THE Malvern Hills Trust CEO stated in last week’s Gazette that “for all of its 140 years lifespan its duties have always been charitable”.

Malvern Hills Action Group (MHAG) has in writing from the Charity Commission that the CEO’s statement is incorrect.

The commission has confirmed to MHAG the definition of charitable purposes in 1884, the year the Conservators became a charity, was the one laid down by the Statute of Charitable Uses 1601 and that “it was not until the enactment of section 2 of the Charities Act 2006 that a statutory definition of charitable purposes was introduced in the legislation”.

These 1601 charitable purposes were “the relief of aged, impotent and poor people, the maintenance of sick and maimed soldiers and mariners, the maintenance of schools of learning, free schools and scholars in universities, the repair of bridges, ports, havens, causeways, churches, sea-banks and highways, the education and preferment of orphans, the relief, stock, or maintenance for houses of correction, marriages of poor maids, the ‘supportation’, aid and help of young tradesmen, handicraftsmen and persons decayed, the relief or redemption of prisoners or captives or the aid or ease of any poor inhabitants concerning payment of fifteens, setting out of soldiers and other taxes”.

Perhaps the MHT CEO will enlighten us and identify which of the clauses in the 1601 statute shows the Conservators were charitable?

At the same time it would be helpful to know how the Conservators became a charity in 1984?

The commission cannot answer that question as it no longer has the documents.

One thing is for certain — there was no mandatory reason why the Conservators had to be a charity.

Research by MHAG has identified 17 conservator bodies in England of which 10 have chosen not to become charities.

Finally, on the CEO’s concern “the trust doesn’t have the power to fundraise like other charities”.

This would have been better expressed as saying almost 100 per cent of other charities do not have the power to raise taxes to finance their activities — a totally different picture.

They have to rely on donations and bequests for their survival.

For example, the latest published financial statements show the Herefordshire Wildlife Trust depended on donations and bequests for over 27 per cent of its income while the MHT only raised 1.27 per cent on its income from those sources.

John Watts

Malvern Hills Action Group

THE two letters from the CEO and vice-chair of Malvern Hills Trust in last week’s Gazette should give the public cause for concern.

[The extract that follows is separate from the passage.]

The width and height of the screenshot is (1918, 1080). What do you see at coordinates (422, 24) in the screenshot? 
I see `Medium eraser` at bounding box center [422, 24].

Several assertions were made but the evidence to substantiate them was sadly missing.

The claim there is no clear definition of a public body is untrue.

MHT meets all the criteria necessary to be called a public body — a description of itself that MHT proudly used in fliers it sent out with council tax demands as recently as 2014-15.

The UK government states a public body is “a formally-established organisation that is publicly funded to deliver a public or government service, though not as a ministerial department”.

MHT is an organisation with tax-raising powers and a statutory mandate to provide a public service.

As to its status, MHT appears totally confused.

In land management documents it describes itself as a public body, as a body corporate in its governance handbook, a body governed by statute on its website and finally an unincorporated charity in its annual accounts submitted to the Charity Commission.

The truth is it is a statutory body with a clear mandate and with taxation-based public funding.

It is therefore first and foremost a public body.

As to its income, MHT has three main income streams — 45 to 50 per cent of its income comes from the precept levy collected as part of council tax from a subset of the Malvern Hills population, 40 to 45 per cent comes from mandatory parking charges, a tax, levied on the public to park in MHT car parks and 10 to 15 per cent comes from land management grants that central government funds from public funds.

This means currently less than one per cent of its income is coming from voluntary contributions which are the only monies the public would recognise as charitable funds.

As to the power to fundraise, I have seen nothing in its statutory mandate as a public body that prevents the organisation from augmenting its income by fundraising provided that GDPR regulations are not breached and there is compliance with voluntary industry guidelines.

As to the duties of the trust having always been charitable, there was no clear definition of what constituted a charity or charitable purposes until the 2006 Charities Act.

The word charity does not appear in any of the five Malvern Hills Acts including that passed in 1995, 11 years after questionable charitable status was granted, which also makes no mention of charitable status or indeed the Charity Commission.

Finally, on the public trusting MHT not to abuse the general power it is seeking I am sure the taxpayers of Bristol, Nottingham, Watford, Thurrock, etc, received similar assurances from their councils before being hit with increased taxes to meet losses incurred by risky investments they had not sanctioned.

A general power allows an organisation to undertake any activity without accountability for its actions provided they are not breaking the law.

To conclude, MHT should pay attention to the only credible expression of public opinion on its proposed private bill — that made by more than 2,700 members of the public who have signed the petition calling to pause its plans and carry out a proper formative public consultation — and act accordingly.